A reader asks on Facebook if I could write about the threat to open green spaces. I don’t usually do requests, but here goes.
What follows is inspired partly by a campaign to save playing fields in York, but other thoughts will be reflected in that glass.
Yesterday’s musings on why I won’t be dumping the Guardian brought many comments on Facebook, some in agreement and some not. One comment from a campaign group hoping to save Windmill Lane playing fields said the Guardian should be dumped because the paper’s reporters, letters editor and columnists had ignored all the group’s press releases. Perhaps they were just too busy disparaging Jeremy Corbyn.
Newspapers have open spaces too, and items line up in competition to fill those spaces. A common frustration arises when readers feel their concerns are not being addressed – whether it’s the true nature of their preferred political leader or the threat to a treasured open space. The papers have an in-built ability to disappoint on that score, whereas the wide-open spaces of the internet allow people to express themselves freely or advance their chosen cause at length (often slagging off those in the ‘mainstream media’, to use that favourite Trumpian insult).
I would imagine that the Guardian, along with other national newspapers, habitually disappoints those who send press releases about local issues. The paper also, I can tell you, habitually disappoints locally based freelances who submit comment pieces and other ideas, but never mind.
To the playing fields, then. I don’t know that side of York well, but do know the whereabouts of the threatened green space. York St John University wants to build houses on the land and has offered use of its playing fields – about three miles away on the opposite side of town, which doesn’t sound like thoughtful compensation for the loss. Members of all political parties have lent a hand in the campaign, and Labour MP Rachael Maskell joined a protest march
I am not sure if the support of one man on a ledge counts for anything, but here it is. Better to see open green spaces used by the local community rather than build houses most people in the area will not be able to afford. A planning meeting on Thursday will decide the issue.
Outside of York at Green Hammerton, developers want to build 2,700 homes on open green fields – a small town or a new village at the very least. The locals there are campaigning too, and who can blame them. This proposal is huge and nowhere near Harrogate, which perhaps is why which Harrogate Borough Council reportedly wishes to approve the development.
These things are never easy. We live on the outskirts of York in a house built in 1926, when there were fields all around and a minor road threading its way out of town. Now there is a busy ring-road half a mile away and a large council estate on those open fields, although remaining fields can be seen in the distance.
It would be lovely if someone turned back the clock to make our life peaceful, but obviously that can’t happen.
Here are two personal anecdotes about open spaces. When I was a boy we lived in a cul-de-sac in Cheadle Hulme (not Manchester, as I sometimes say, hoping to sound cooler than I am). The ‘sack’ was an open space known to children in the road as “the Mud”. After a while, the developers took back the playing space and built more link-detached houses, so the space was lost.

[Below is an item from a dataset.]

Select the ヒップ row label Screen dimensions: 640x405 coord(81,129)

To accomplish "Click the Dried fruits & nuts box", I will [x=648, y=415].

On my father’s side, our grandparents had use of a holiday bungalow on the south coast. This faced open an space, until more bungalows were planned. At night, the grownups – including my father, possibly led by my father – went out and removed the sticks marking the new plots. Mischievous fun was had, but the new holiday homes went up anyway.
That’s often the way when you try to defend an open green space, but perhaps the Windmill Lane protesters will have better luck. And you can’t fault them for trying.
And that is what the open green spaces of my mind came up with today.